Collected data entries
BEGIN

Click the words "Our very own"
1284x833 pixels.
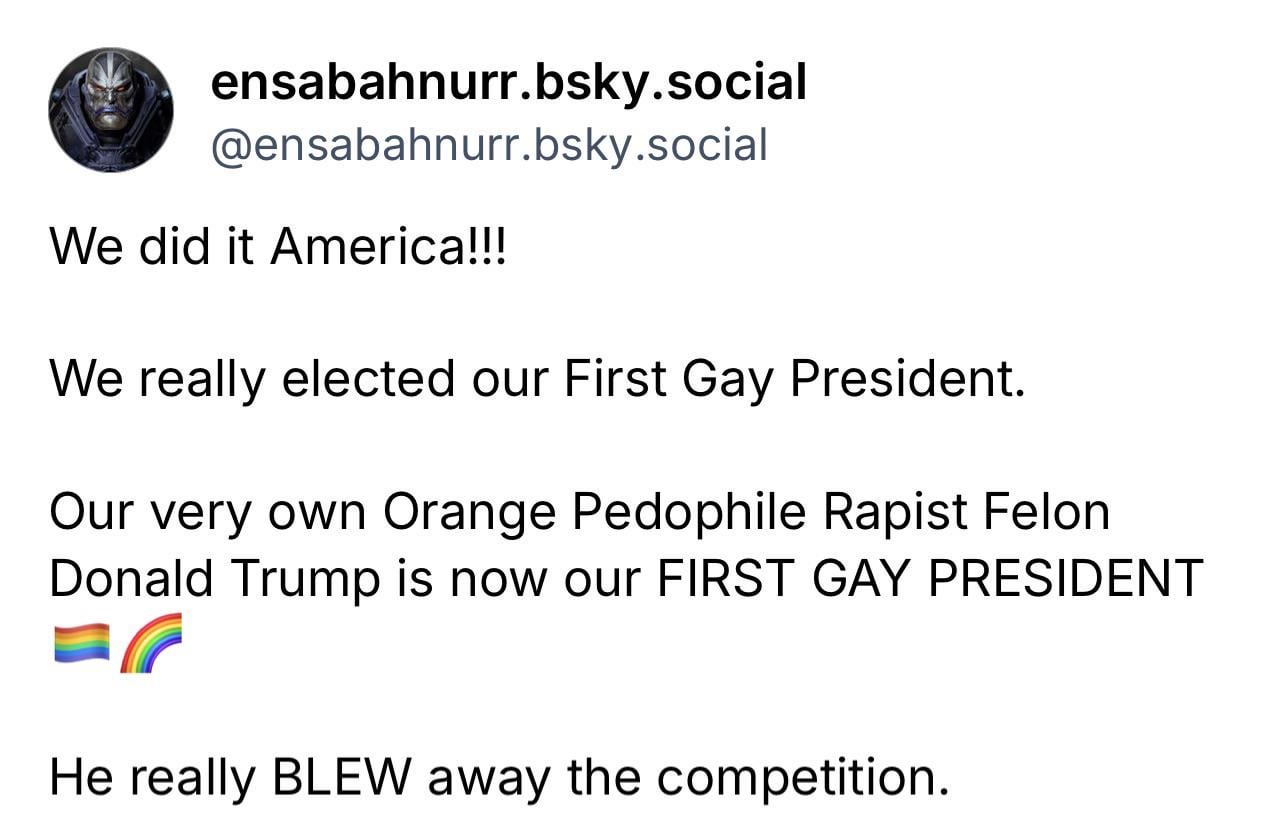207,513
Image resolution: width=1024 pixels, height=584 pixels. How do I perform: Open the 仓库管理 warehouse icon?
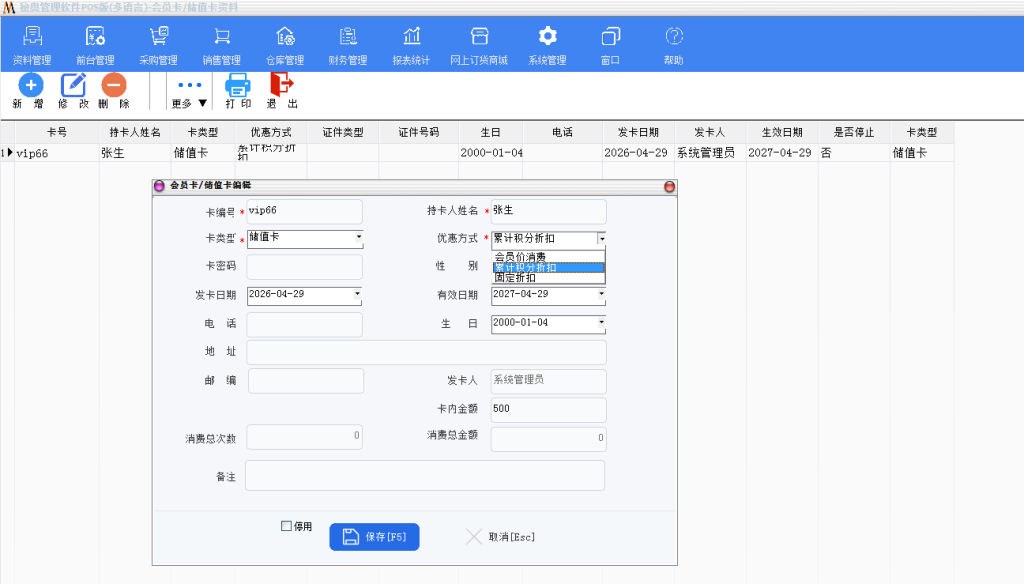click(x=285, y=37)
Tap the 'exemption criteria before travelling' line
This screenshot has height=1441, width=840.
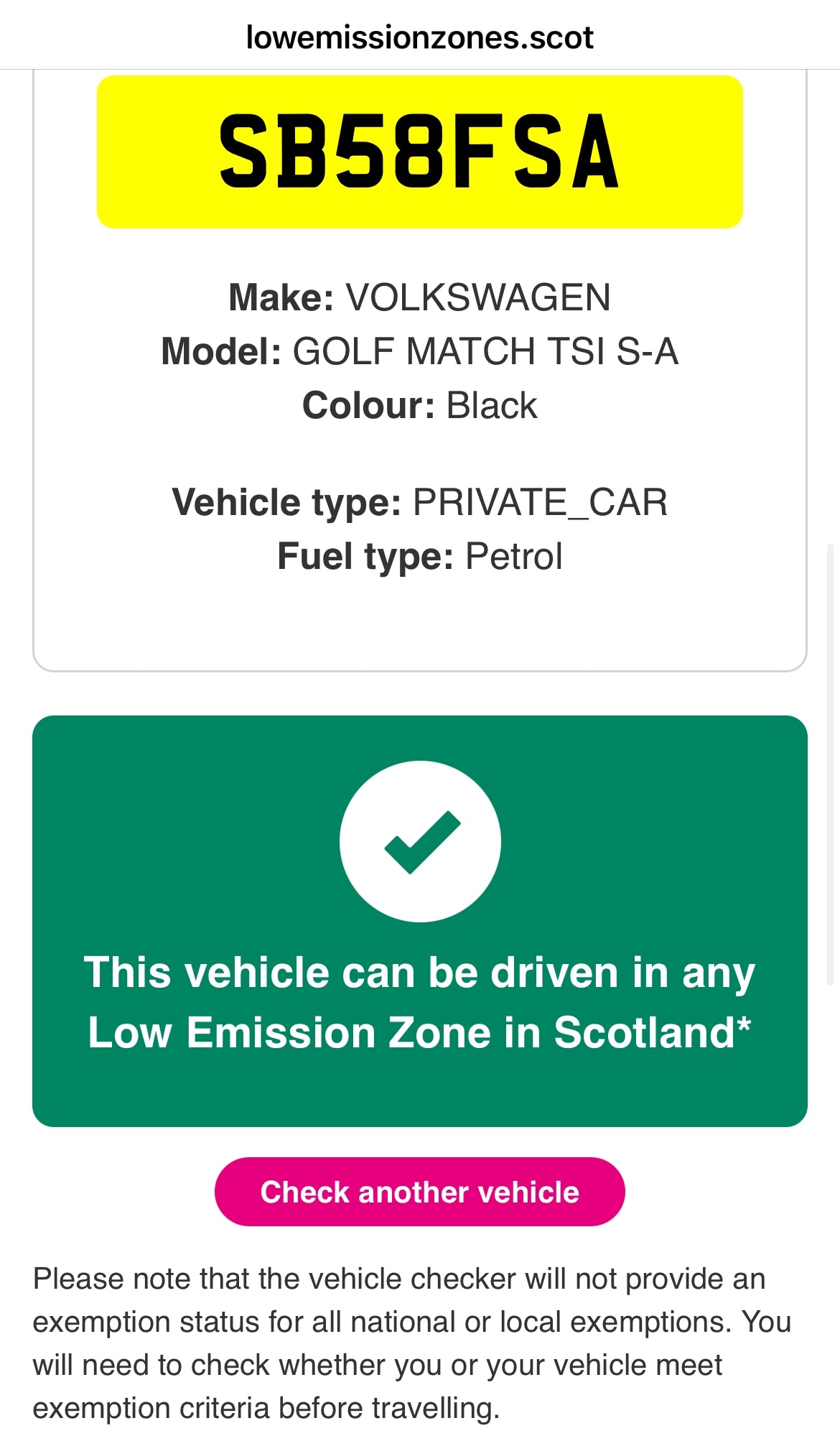click(266, 1408)
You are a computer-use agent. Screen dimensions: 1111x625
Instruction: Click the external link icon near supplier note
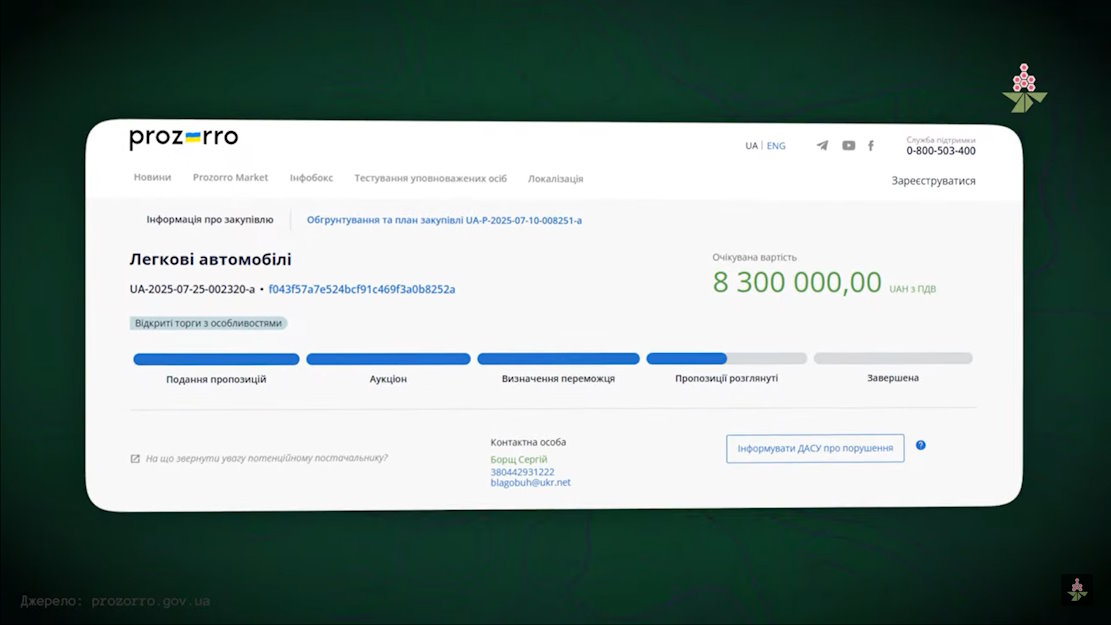tap(135, 459)
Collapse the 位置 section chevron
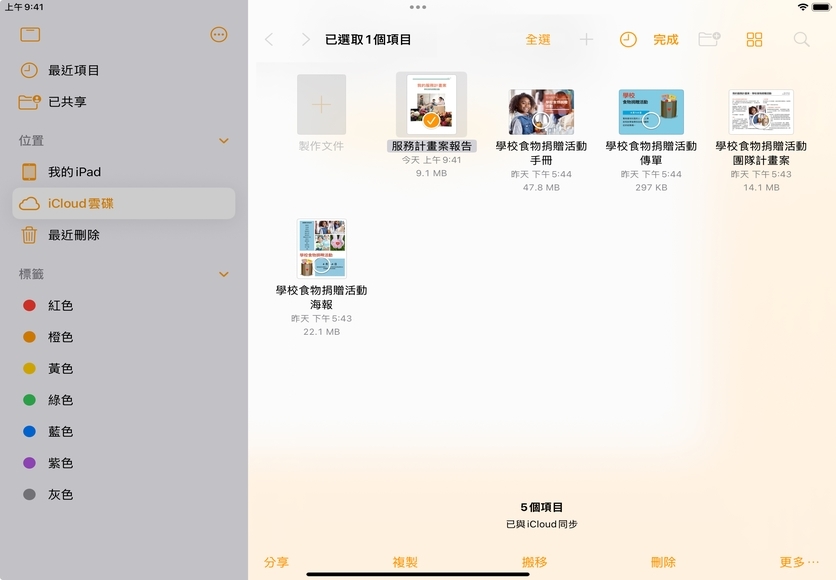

END

### [ACTIVITY]
Would you return the data above exactly as written, minus the images?

### [ANSWER SECTION]
Click the words "Our very own"
1284x833 pixels.
207,513
Image resolution: width=1024 pixels, height=584 pixels. How do I perform: Open the 仓库管理 warehouse icon?
click(x=285, y=37)
Tap the 'exemption criteria before travelling' line
This screenshot has height=1441, width=840.
click(266, 1408)
You are a computer-use agent. Screen dimensions: 1111x625
Instruction: Click the external link icon near supplier note
tap(135, 459)
Collapse the 位置 section chevron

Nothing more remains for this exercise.